──────── Given records
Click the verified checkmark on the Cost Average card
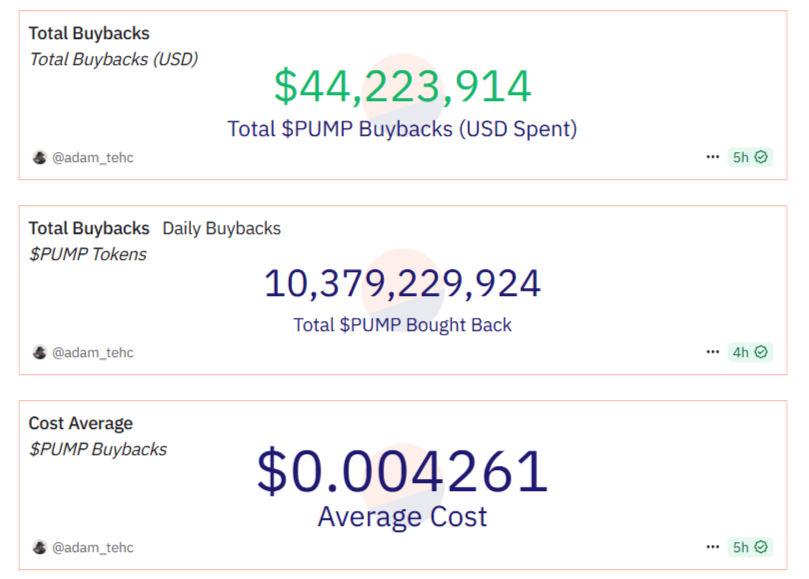The width and height of the screenshot is (809, 579). point(763,547)
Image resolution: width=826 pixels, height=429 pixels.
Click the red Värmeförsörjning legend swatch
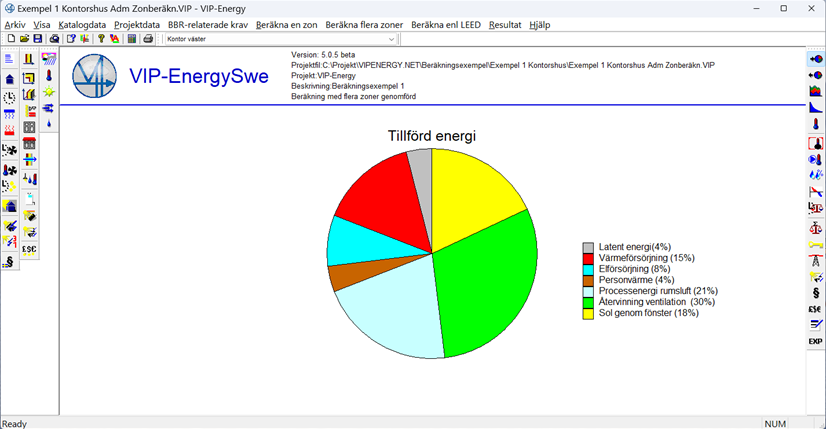coord(589,258)
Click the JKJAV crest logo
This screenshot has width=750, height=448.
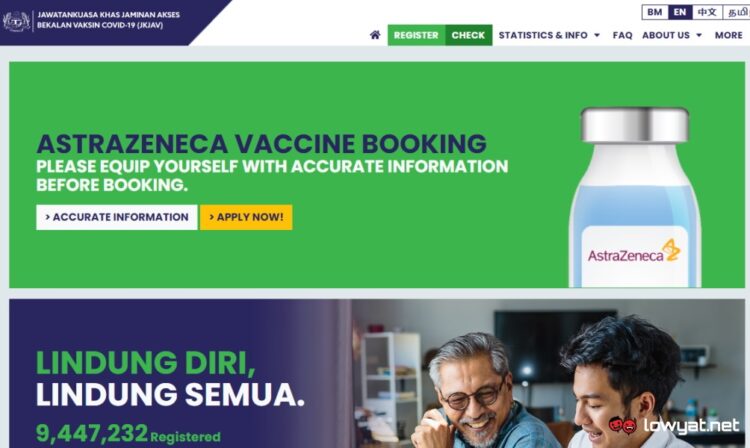17,21
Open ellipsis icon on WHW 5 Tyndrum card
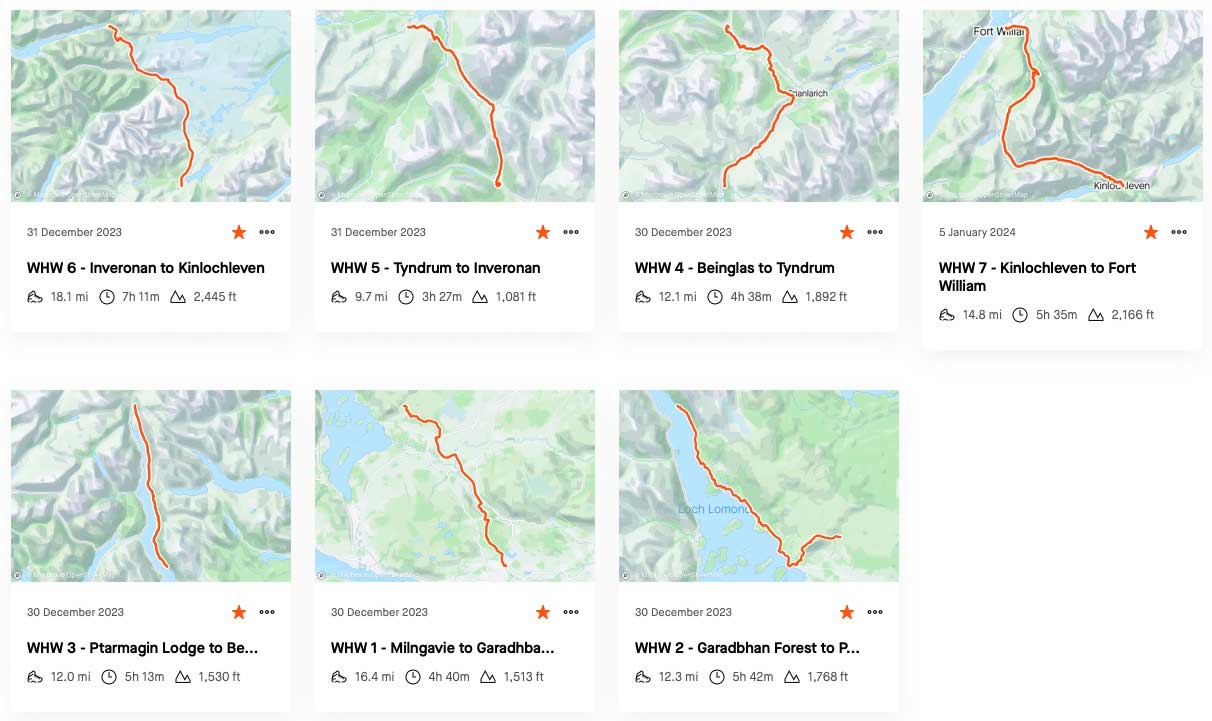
────────────────
#### What is needed
Transcribe all lines above exactly, skipping pictures.

#### Solved problem
Click the verified checkmark on the Cost Average card
The width and height of the screenshot is (809, 579). point(763,547)
Image resolution: width=826 pixels, height=429 pixels.
Click the red Värmeförsörjning legend swatch
coord(589,258)
Click the JKJAV crest logo
This screenshot has width=750, height=448.
17,21
Open ellipsis icon on WHW 5 Tyndrum card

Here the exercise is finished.